Para ele, a prevalência dos algoritmos na mídia representa um instante em que "o poder do capital tenta construir um ordenamento social imóvel, mas pleno de respostas programadas". É o instante em que "o sujeito consumidor se esbalda na compulsão à repetição, alheio ao sequestro tanto do humano como da natureza pelo poder, fascinado pela criação simulada de riquezas e de bens".
Perguntado sobre a atual relevância da notícia e sobre o futuro do jornalismo, Sodré afirmou que a notícia é uma espécie de marcação temporal do cotidiano pelo acontecimento: "Ela não é exatamente o fato, mas uma de suas projeções, garantida por um pacto de credibilidade do jornalista com um público. O pacto é algo naturalmente implícito na sociedade civil, mais um dos aspectos fiduciários constitutivos da sociedade".
Se esse pacto se esvai ou se os mecanismos de verossimilhança se arrefecem, "engolidos pela velocidade de transmissão nas redes", a notícia passa a ser garantida apenas pelo clique do sujeito num teclado de computador ou de celular, disse Sodré. "Não sendo a sombra pactuada de um fato, a notícia não mantém a devida distância da fofoca ou do boato".

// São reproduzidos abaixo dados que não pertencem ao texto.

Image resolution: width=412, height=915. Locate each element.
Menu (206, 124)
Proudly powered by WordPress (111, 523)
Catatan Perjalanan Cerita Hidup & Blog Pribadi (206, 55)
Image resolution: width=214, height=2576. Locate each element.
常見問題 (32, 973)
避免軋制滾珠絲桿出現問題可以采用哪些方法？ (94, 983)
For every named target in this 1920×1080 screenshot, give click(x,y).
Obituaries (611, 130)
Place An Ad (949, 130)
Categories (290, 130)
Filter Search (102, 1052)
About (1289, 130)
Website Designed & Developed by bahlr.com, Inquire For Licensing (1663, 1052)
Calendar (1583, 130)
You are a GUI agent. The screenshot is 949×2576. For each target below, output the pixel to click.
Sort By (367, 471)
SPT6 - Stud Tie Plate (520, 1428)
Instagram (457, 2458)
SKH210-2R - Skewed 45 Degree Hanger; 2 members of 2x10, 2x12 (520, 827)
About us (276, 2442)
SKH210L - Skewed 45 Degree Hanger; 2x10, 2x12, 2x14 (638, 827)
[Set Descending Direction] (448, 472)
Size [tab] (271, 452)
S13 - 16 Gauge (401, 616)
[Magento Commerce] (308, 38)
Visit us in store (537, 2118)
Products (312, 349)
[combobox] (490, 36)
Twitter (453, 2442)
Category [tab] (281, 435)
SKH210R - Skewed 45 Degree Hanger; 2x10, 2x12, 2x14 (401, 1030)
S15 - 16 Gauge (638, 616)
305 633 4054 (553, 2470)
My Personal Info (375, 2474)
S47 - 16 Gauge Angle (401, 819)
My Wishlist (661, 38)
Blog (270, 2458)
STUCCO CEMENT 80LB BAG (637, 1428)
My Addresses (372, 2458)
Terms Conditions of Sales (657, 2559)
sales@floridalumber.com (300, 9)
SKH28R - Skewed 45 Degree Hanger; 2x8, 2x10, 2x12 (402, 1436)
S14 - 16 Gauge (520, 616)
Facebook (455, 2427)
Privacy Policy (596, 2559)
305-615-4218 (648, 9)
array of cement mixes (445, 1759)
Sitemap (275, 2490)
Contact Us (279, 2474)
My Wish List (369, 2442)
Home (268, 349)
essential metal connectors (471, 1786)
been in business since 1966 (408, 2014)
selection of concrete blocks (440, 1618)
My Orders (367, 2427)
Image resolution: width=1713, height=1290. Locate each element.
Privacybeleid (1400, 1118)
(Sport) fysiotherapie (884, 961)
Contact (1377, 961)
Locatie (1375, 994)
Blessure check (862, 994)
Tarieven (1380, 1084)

"É tarefa do jornalismo restaurar a dignidade da notícia, possivelmente combinando-a com o debate de ideias e com a crítica social das instituições. Afinal, o jornal, como bem viu John Dewey [filósofo e pedagogo americano], está vocacionado para ser uma conversa social."
Sodré também comentou o esvaziamento da representação política, que vê como um fenômeno mundial, com modalidades diferentes e em diferentes graus de intensidade. "Ele caminha pari passu com o enfraquecimento do regime parlamentar e da democracia política". A política é fundamental e reconstruí-la implica buscar formas deliberativas que não sejam totalmente homogêneas ao capital, afirmou. "A questão das redes é importante, mas não é central."